DATASET ENTRIES
+ + + + +
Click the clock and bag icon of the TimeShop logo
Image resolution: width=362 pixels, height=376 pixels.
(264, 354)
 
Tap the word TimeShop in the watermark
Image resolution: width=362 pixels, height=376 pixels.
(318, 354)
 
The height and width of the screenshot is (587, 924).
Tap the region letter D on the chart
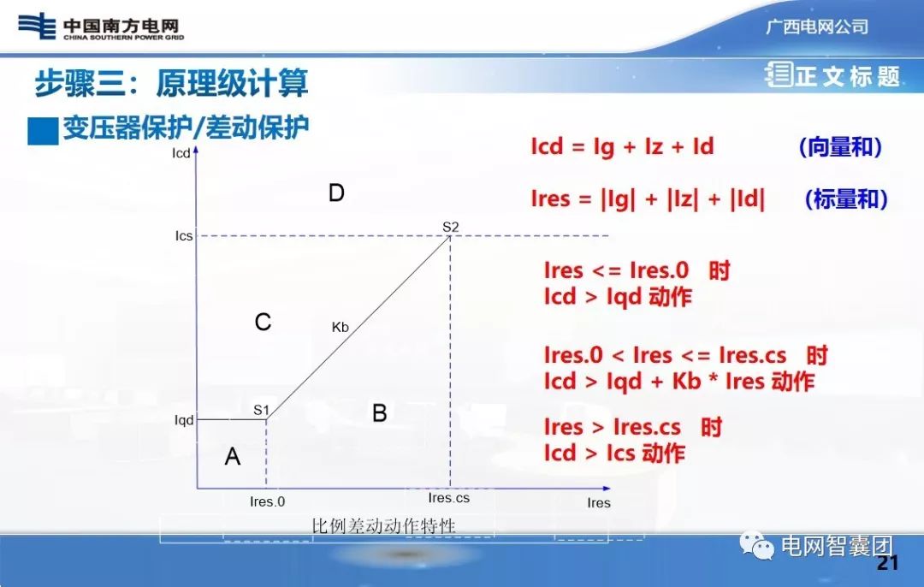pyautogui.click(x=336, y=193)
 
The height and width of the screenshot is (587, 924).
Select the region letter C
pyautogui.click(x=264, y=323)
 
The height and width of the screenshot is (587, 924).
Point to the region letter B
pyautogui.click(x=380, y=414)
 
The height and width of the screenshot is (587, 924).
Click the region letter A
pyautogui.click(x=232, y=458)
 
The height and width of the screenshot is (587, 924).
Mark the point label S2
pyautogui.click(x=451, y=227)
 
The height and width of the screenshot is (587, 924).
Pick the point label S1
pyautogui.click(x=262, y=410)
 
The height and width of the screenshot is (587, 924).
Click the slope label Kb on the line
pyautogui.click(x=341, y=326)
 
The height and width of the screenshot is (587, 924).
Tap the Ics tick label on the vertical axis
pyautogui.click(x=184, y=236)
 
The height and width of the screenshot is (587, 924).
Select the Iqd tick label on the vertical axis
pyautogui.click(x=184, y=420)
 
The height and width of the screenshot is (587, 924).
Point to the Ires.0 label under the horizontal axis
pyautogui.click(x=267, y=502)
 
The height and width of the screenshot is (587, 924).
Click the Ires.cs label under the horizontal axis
+ + + + +
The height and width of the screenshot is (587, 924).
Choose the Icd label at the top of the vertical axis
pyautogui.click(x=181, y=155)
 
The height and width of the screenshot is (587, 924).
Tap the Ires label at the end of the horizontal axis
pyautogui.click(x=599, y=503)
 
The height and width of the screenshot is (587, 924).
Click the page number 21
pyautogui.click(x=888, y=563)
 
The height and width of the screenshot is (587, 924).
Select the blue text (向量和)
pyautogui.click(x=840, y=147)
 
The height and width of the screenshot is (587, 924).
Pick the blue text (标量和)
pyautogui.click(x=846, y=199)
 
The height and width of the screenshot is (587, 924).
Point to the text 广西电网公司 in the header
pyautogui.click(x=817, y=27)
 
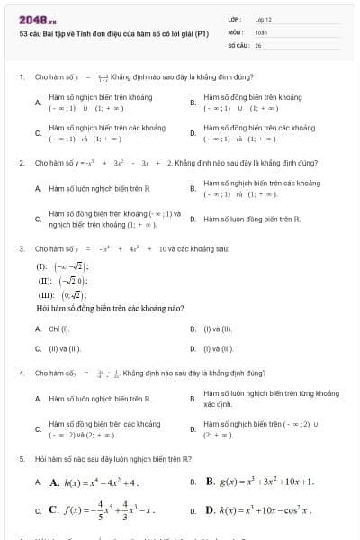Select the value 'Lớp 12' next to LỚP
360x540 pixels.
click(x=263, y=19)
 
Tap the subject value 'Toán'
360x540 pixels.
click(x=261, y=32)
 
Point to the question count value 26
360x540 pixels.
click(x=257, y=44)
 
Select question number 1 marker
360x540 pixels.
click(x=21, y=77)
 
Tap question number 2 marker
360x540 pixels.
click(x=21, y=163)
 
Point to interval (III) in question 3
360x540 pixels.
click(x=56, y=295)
+ + + + +
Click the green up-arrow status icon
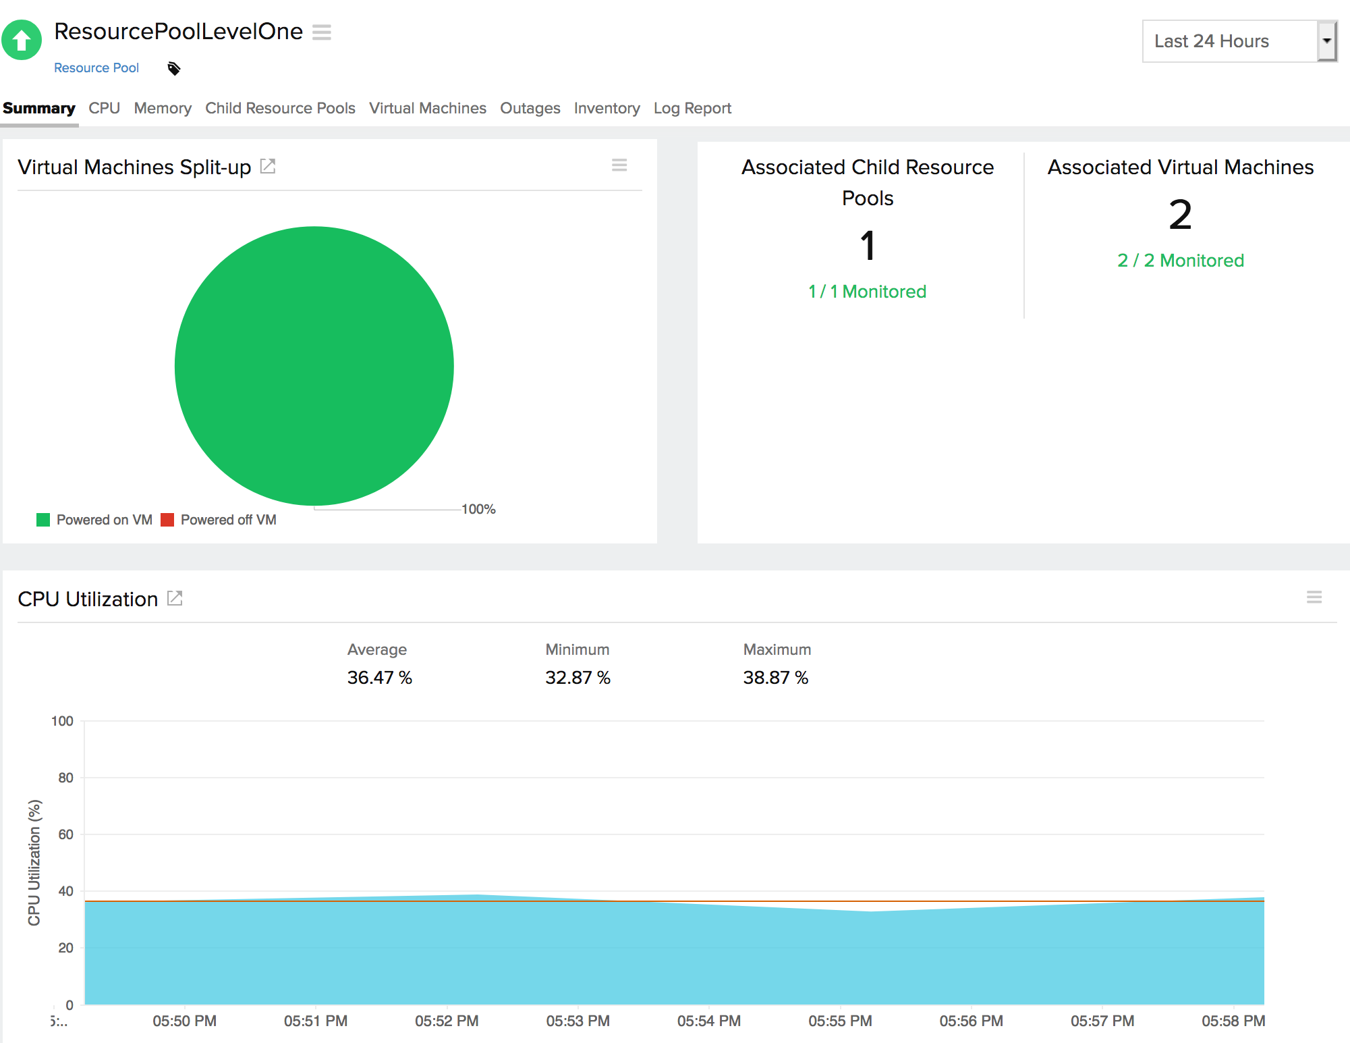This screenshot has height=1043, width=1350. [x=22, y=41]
+ + + + +
Count the lines in the items above that contain the word "blue", matching case exactly. Give only the number.

2